If your family is not communicating in a healthy way, then you are missing out on one of the biggest keys to building a happy home. For many of you, it’s not your fault. You were not shown by your parents how to have healthy conversations.
And to you, I say: It’s never too late to get better at communicating!
The teenage years are especially challenging when it comes to communication. This is because parents often continue to talk to their teens the same as they did when they were little kids. But your teenager is growing into an adult and part of that growth process is feeling like their opinions and feelings matter, that what they have to say is important and is not brushed off as childish.
In the book The Five Love Languages of Teenagers, author Gary Chapman sets out 8 guidelines for quality conversations with teens. They are:
- Eye Contact. This lets your teen know that you are listening. And no eye-rolling!
- Full attention. Even though you may be a master at multi-tasking, don’t try to read, watch TV, look at your phone or focus your attention on anything other than your child.
- Listen for feelings, not just words. The things your child is saying may merely be the headlines. The full story includes their feelings. If you are unsure, ask. “It sounds like you are disappointed because I didn’t make it to your game…” This clarifies the emotions and lets your child know that you are truly listening.
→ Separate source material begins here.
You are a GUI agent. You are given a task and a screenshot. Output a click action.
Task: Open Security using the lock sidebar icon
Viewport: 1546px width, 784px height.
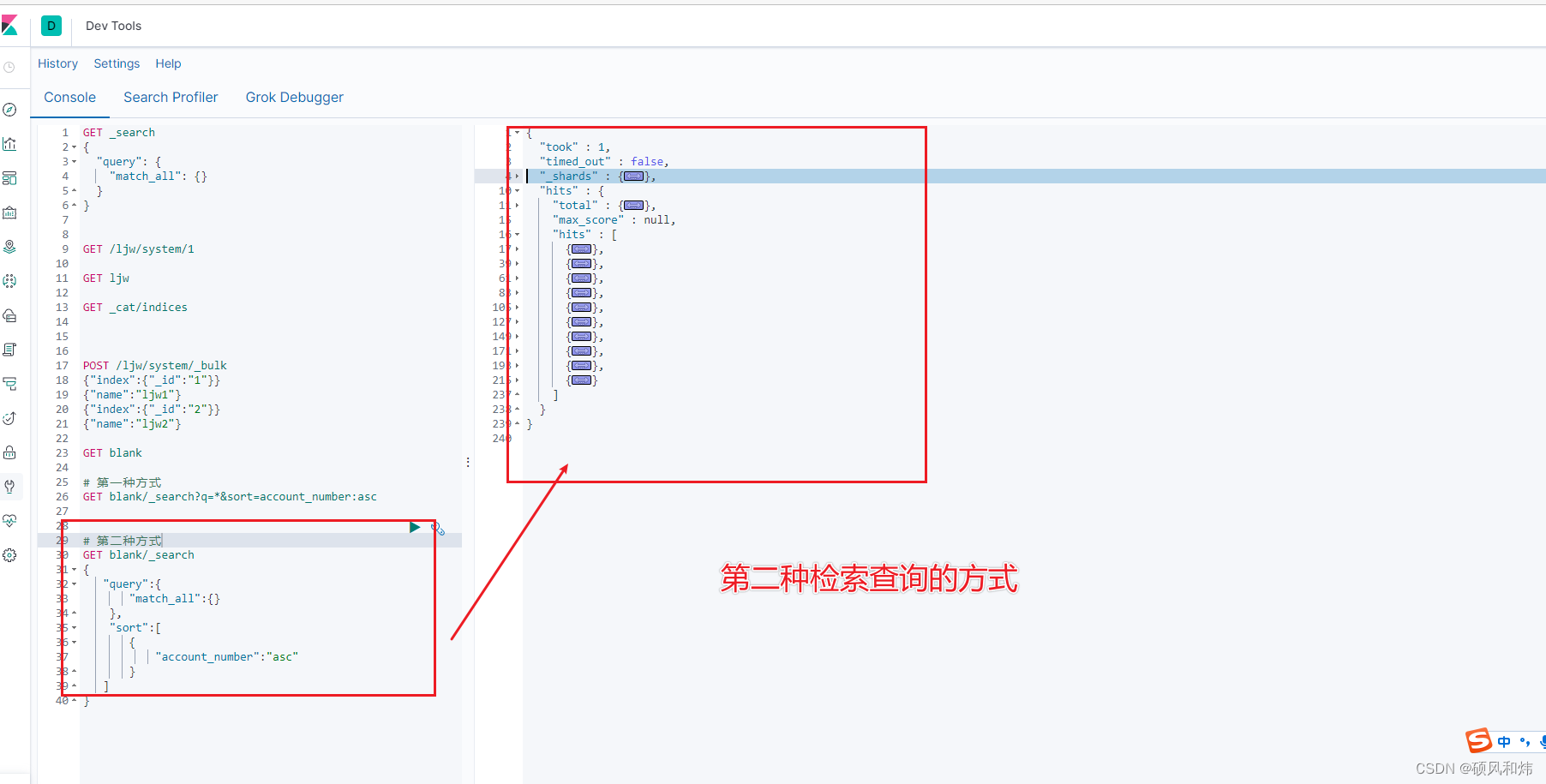[x=9, y=452]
- Look at body language. Are their fists clenched? Are they crying, jittery or unable to look you in the eyes? Their body language may be saying the opposite of what their words are saying. It’s okay to ask for clarification so that you really understand what your child is saying.
- Don’t Interrupt. Chapman claims in his book that the average individual listens for only 17 seconds before interrupting and injecting their own thoughts. He explains, At this point in the conversation, your objective is not to defend yourself
to toset the child straight; it is to understand their thoughts, feelings anddesire.
- Ask Reflective Questions. You will reach a point when you think you understand what your child is saying. Reflect back the statement in a question like: “I hear you saying….is that true?” Or “Are you saying…?” The reason for doing this is so that you can better understand what your child is thinking and feeling. Until you know that, you cannot accurately share what they really need to hear.
- Be understanding. Again, repeat back to your child what you hear them saying. “I hear you saying that you want this…Is that true? I can see why you want that….” Your reason for doing this is to let them know you understand why they are asking and to let them know you are treating them as a person who has valid opinions.
- Ask permission to share your perspective. This may be hard to swallow at first for many parents. Why should you ask permission to tell your child something? The reason is not that you don’t have the right to say what you think, because you are the parent, of
courseyou do. But if you want your child to really hear you, you must take a different approach. If you have expressed understanding of your teen’s input up until this point, it’s pretty likely that they will be open to hearing your perspective, even if they don’t agree with you.
Just because you listen to what your child wants does not mean you have to give it to them. Campbell says this:
Some parents find the idea of asking permission to share their perspective offensive. “Why should I have to ask my teen permission to speak?” one father asked. The question is not whether the parents have the right to speak to the teenager, they do. The question is, “Do you want your teenager to listen to what you are saying?”
Ultimately, you are the parent and yes, you have the final word. But It’s not a matter of parental authority; it’s a matter of how you show that authority to your child. You will create a tense relationship when you condemn your teen’s perspective. Try sharing your perspective instead and see if the conflicts lessen.
If you’d like to learn more about communicating with your teen, talk to me about my 3- week coaching package: Love Languages.
Set up a free call here.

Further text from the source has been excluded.